From November 10th to 21st of 2026, SBERG researcher Fernando Carrera Vega participated in COP30 in Belém, Brazil, with a clear purpose: To show that climate governance becomes legitimate and effective only when it is designed from the lived values of communities, not just from negotiated text of “symbolic local participation”.

During panel discussions and network meetings with ministries, UN agencies representatives, and international organisations, it was analysed how to;
ØIntroduce values-based governance into high-level programmes
supporting dialogues on how WeValue-based shared-values frameworks can inform National Adaptation Plans.
ØCo-design pathways to embed local values into climate-finance pipelines exploring how climate funds, development banks and national programmes can integrate WeValue outputs directly into project logic, risk registers and eligibility criteria.
ØBridge values, risk management and MRV systems
proposing how WeValue frameworks can be connected to monitoring, reporting and verification (MRV) systems, as well as to recognised risk standards metrics.
Additionally, Fernando participated directly in four occasions at COP30:

I.High-level consultation within ministerial departments, advising on how WeValue-based indicators can be embedded into national adaptation plans, just transition strategies, and ESG economic frameworks.

II.Two pavilion presentations at the invitation of global partnerships such as the Global Centre for Climate Mobility (enabled by the UN and the World Bank) and international organisations such as INCLUDE, an independent knowledge platform funded by the Dutch Ministry of Foreign Affairs.

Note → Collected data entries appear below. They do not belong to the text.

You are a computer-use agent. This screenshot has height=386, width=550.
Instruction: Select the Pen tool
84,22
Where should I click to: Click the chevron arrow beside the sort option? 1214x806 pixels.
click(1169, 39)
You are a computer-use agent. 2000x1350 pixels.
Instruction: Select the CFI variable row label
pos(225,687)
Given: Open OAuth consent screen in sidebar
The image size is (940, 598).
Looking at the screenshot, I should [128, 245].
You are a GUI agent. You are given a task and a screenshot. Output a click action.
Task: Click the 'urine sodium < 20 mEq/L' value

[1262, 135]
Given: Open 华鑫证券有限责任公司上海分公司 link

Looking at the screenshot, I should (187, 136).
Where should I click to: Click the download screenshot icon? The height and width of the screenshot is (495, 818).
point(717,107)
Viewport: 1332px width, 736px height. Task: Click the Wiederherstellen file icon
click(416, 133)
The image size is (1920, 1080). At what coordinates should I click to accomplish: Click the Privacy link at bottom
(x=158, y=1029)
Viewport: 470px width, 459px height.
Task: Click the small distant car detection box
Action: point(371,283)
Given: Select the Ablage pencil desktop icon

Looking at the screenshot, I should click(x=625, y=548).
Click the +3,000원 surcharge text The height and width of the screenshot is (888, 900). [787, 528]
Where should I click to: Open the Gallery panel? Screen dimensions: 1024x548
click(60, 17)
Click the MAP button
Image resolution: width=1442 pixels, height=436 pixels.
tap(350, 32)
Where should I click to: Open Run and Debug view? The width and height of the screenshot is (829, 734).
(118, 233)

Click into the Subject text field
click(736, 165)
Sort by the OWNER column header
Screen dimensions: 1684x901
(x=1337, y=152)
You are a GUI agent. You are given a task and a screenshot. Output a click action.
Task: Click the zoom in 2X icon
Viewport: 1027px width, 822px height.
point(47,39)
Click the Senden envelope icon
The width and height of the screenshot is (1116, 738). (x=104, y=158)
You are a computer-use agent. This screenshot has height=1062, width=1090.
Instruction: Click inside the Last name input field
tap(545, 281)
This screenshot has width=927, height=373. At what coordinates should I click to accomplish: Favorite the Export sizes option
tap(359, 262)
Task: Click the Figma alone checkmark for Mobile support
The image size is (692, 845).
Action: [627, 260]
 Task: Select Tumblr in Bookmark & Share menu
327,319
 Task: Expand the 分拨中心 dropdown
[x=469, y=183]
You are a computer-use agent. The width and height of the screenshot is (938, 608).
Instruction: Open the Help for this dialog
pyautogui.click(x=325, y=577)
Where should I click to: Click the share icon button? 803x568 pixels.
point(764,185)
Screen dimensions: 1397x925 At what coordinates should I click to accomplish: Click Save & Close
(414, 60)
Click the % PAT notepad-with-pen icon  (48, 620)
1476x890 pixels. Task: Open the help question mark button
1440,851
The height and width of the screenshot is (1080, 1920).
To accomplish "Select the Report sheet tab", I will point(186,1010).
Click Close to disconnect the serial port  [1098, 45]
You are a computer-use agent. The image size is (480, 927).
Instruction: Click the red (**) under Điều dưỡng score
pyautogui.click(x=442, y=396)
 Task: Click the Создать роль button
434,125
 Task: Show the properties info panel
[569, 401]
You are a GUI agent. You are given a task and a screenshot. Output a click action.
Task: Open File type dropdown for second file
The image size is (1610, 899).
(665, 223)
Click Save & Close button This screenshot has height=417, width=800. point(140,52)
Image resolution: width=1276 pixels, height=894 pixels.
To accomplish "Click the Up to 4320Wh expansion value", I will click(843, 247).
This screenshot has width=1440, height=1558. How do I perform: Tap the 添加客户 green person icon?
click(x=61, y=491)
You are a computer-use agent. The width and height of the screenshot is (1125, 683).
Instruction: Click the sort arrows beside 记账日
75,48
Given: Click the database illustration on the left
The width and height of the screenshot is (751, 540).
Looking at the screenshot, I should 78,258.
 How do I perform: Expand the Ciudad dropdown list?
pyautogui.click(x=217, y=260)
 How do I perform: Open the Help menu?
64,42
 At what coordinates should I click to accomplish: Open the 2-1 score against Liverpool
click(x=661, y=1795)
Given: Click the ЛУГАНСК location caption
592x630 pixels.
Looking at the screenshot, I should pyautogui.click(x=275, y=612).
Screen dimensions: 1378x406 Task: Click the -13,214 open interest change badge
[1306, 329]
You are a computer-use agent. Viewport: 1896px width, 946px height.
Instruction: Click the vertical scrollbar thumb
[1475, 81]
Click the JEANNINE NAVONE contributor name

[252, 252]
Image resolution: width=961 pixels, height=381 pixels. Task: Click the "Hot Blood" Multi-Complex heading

III.Roundtable discussions with NGOs and Global South actors, co-designing ways to align climate finance and MRV systems with local perspectives, so that community priorities shape both the metrics and the money.

Through these spaces, SBERG’s participation at COP30 made one message clear: global climate negotiations gain real legitimacy only when local values become decision-grade inputs. Fernando’s ongoing work on Global South international cooperation aims to push this frontier further—turning values-first design into a new normal for sustainable development policies.

Furthermore, SBERG’s presence at COP30 was strengthened through a promising pathway of South–South academic–policy collaboration. Responding to a joint call with the Brazilian Ministry of Racial Equality and SEBRAE – Brazil’s national institution dedicated to advancing local development among vulnerable communities and small enterprises.
Across a series of focused meetings in Belém, the teams:
·Explored a pilot programme in the Amazon region, using the WeValue approach to crystallise local shared values among communities facing overlapping vulnerabilities (racial inequality, climate risk, and exclusion from formal markets).
·Discussed how WeValue-based indicators could be embedded into SEBRAE and Ministry programmes to guide support for entrepreneurship, climate-resilient livelihoods, and territorial development.

SBERG goal within COP30 was clear: align values with decisions, decisions with results, and results with long-term impact – so that the next cycle of climate negotiations rests on a much stronger foundation of lived reality.